**DONNÉES FOURNIES:**
◆ ◆ ◆ ◆ ◆ ◆ ◆

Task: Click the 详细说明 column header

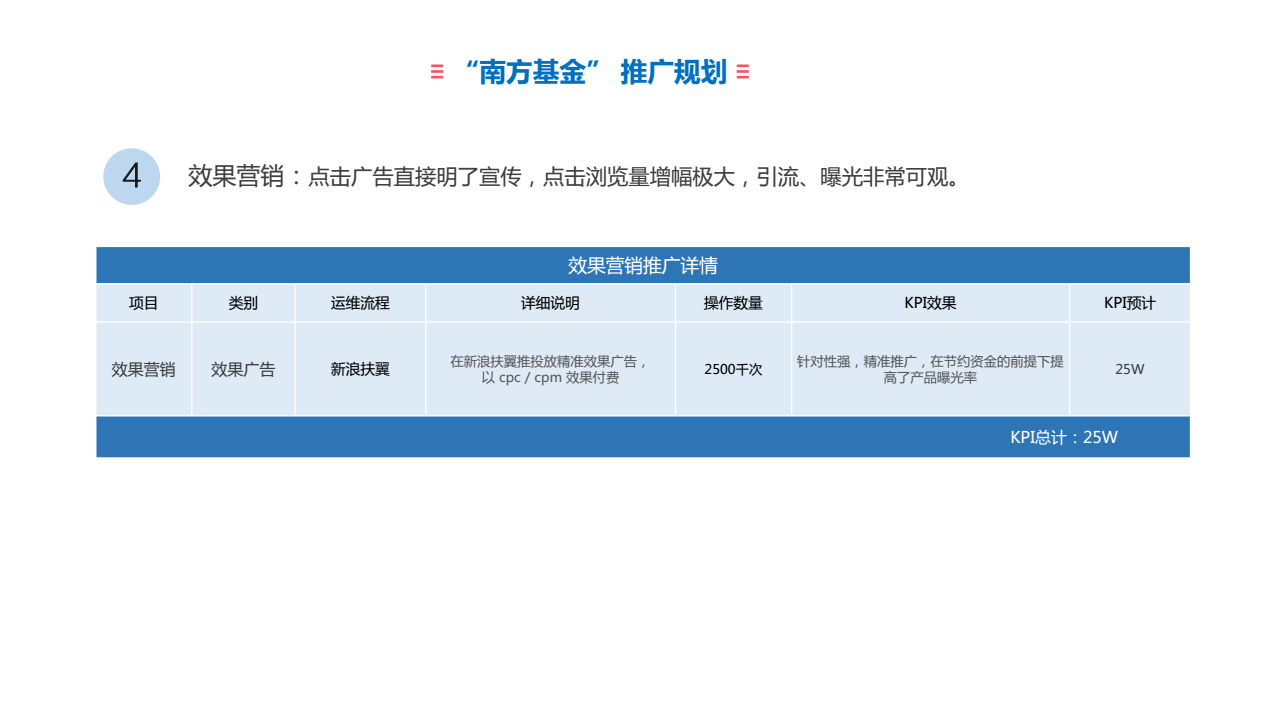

◆ ◆ ◆ ◆ ◆ ◆ ◆

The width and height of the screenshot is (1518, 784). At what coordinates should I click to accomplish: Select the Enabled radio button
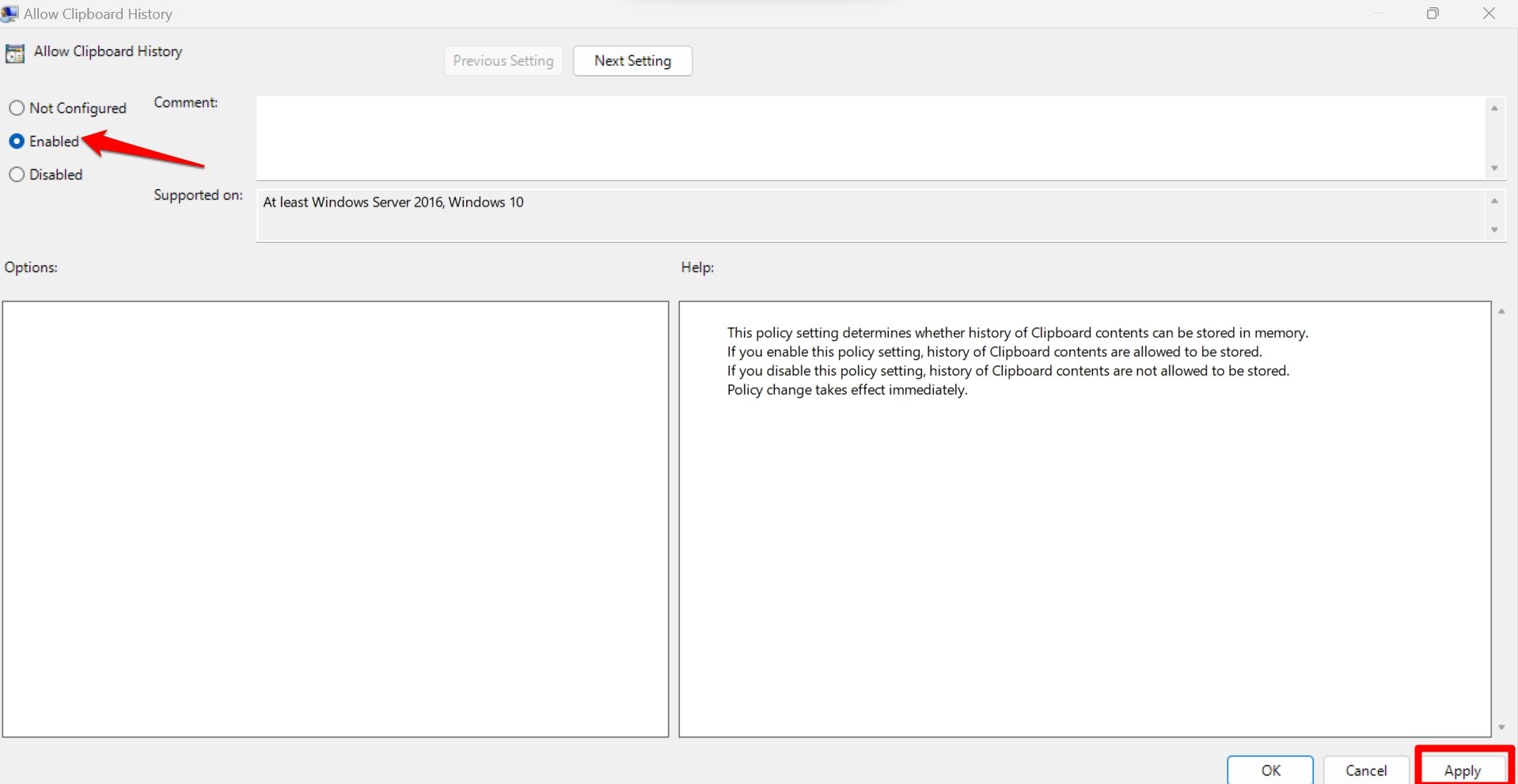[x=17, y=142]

◆ ◆ ◆ ◆ ◆ ◆ ◆

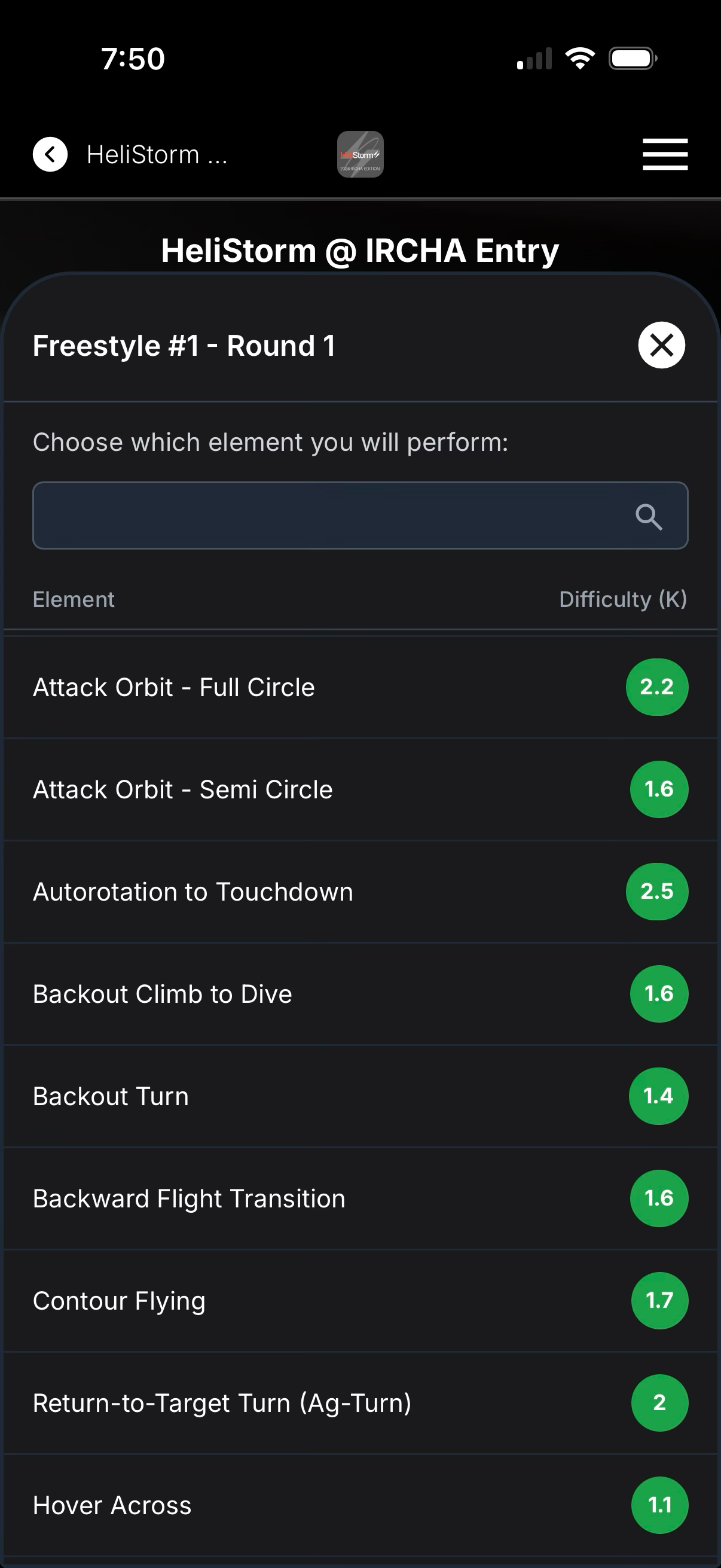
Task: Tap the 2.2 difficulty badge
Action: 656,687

◆ ◆ ◆ ◆ ◆ ◆ ◆

**CONSIGNE:** Présentez sous forme de liste numérotée tout ce qui va de la ligne contenant « The width and » jusqu'à celle contenant « [x=17, y=142] », ces deux lignes comprises et sans les lignes vides. Laissez les images de côté.

**RÉSULTAT:**
1. The width and height of the screenshot is (1518, 784). At what coordinates should I click to accomplish: Select the Enabled radio button
2. [x=17, y=142]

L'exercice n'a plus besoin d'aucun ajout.